Morto Pietro Caldarera |Il gentiluomo di Corimbo - Live Sicilia

Morto Pietro Caldarera |Il gentiluomo di Corimbo

Malato, prima di chiudere lo storico negozio lanciò una svendita per pagare tutti i fornitori. Fece conoscere grandi artisti ai palermitani

PALERMO – Adesso sappiamo che non è stata la crisi a provocare la chiusura di Corimbo, uno dei negozi più ricchi e amati di Palermo, gestito da uno storico signore del commercio, Pietro Caldarera, un gentiluomo pronto ad accogliere con garbo la clientela nel ricco loft di via Principe di Belmonte dove negli ultimi mesi tanti correvano per assicurarsi sotto costo quadri e lampadari, libri d’arte, poltrone e arredi pregiati. Adesso sappiamo quale tormento celavano il sorriso e la cortesia di un uomo deciso a chiudere tutto perché cosciente che la vita stava sfuggendo via. Come è inesorabilmente accaduto dopo una lotta contro un tumore insinuatosi fra la generosità e l’intelligenza di un antiquario e gallerista innamorato di una Palermo in cui cominciò a muoversi, da ragazzo, nei negozi della famiglia materna, i Fici.
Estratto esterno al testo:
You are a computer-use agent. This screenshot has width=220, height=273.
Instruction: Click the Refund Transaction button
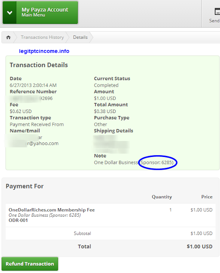[30, 264]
E’ una storia da raccontare quella del commerciante che, resosi conto del disastro imminente, decide di chiudere lanciando una svendita per realizzare e pagare tutti i fornitori, in modo da lasciare i conti a posto, come ha constatato davanti alle ultime carte contabili, una settimana fa, nello studio del suo amico fraterno Luigi La Rosa.
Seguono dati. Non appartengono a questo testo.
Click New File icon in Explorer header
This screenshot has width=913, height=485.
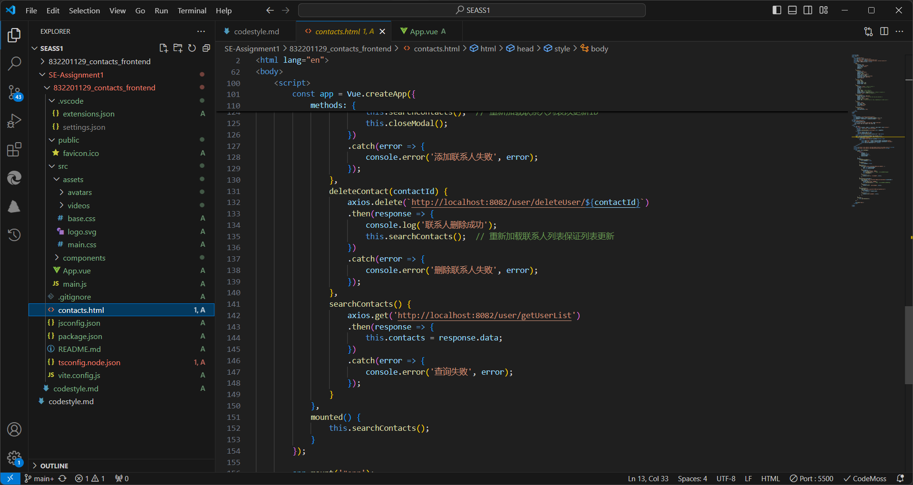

Con lui ottempera a tutti gli impegni, soddisfatto, pur con l’infinita tristezza di chi sapeva che non stava abbandonando soltanto quel negozio.

Un appuntamento atteso e gestito con la dignità del commerciante con il culto del suo mestiere, appreso da ragazzo nei negozi della mamma, nonna Niní, come la chiamavano anche gli amici di Pietro. Una rete di quattro negozi, uno in via Roma, un altro sotto il grattacielo di piazzale Ungheria, un altro ancora in via Lulli, poi acquisito dai Randazzo, la famiglia dedita a ottica e foto. Le vicissitudini portarono al fallimento di quella società, una Spa, ma diversamente da quanto consentito dalla legge Caldarera non rovesciò i passivi sulla società, intervenendo con beni personali per pagare i fornitori. Un dato colto da Franco Randazzo che allora comprò via Lulli pagandolo un po’ più di quanto richiesto, come egli stesso ricordava. Un modo per aiutare il collega in difficoltà. Storie d’altri tempi.

Poi l’esperienza di via Principe Belmonte, la “Casa d’oggi” che tanti ricordano quasi di fronte alla gioielleria Fecarotta. Ma allora la strada non era l’isola pedonale di oggi e Caldarera preferì spostarsi più giù, verso il porto, nel loft diventato un cenacolo per amici, turisti, acquirenti che trovavano sempre un bicchiere di vino per l’aperitivo muovendosi fra drappi, soprammobili, piantane e pezzi di fine antiquariato miscelati con il meglio del modernariato.

Dei tre figli che lascia, Emanuele, apprezzato urologo del Civico a Palermo, lo ha seguito passo passo nella malattia assicurando il massimo conforto. Come la sorella Giuliana, anche lei nata dal matrimonio di Caldarera con Giulietta La Cavera, figlia del mitico presidente di Confindustria scomparso un paio di anni fa. Il terzo figlio è un bimbo di cinque anni, Antonio, nato dall’amore con Caterina Piscitello, una giovane signora, impegnata alla Rinascente, felice quando tre anni fa si coronò il sogno delle nozze.

Saprà un giorno il piccolo che a rimpiangere il padre sono in tanti, a cominciare da grandi artisti che Caldarera ha fatto conoscere ai palermitani. E’ il caso di Croce Taravella, di Beppe Vesco, di molti altri, fino al raffinato Renato Tosini, il tipografo con tre lauree e una mano da maestro subito individuata e lanciata da Caldarera con il fiuto dell’esperto capace di costruire cultura.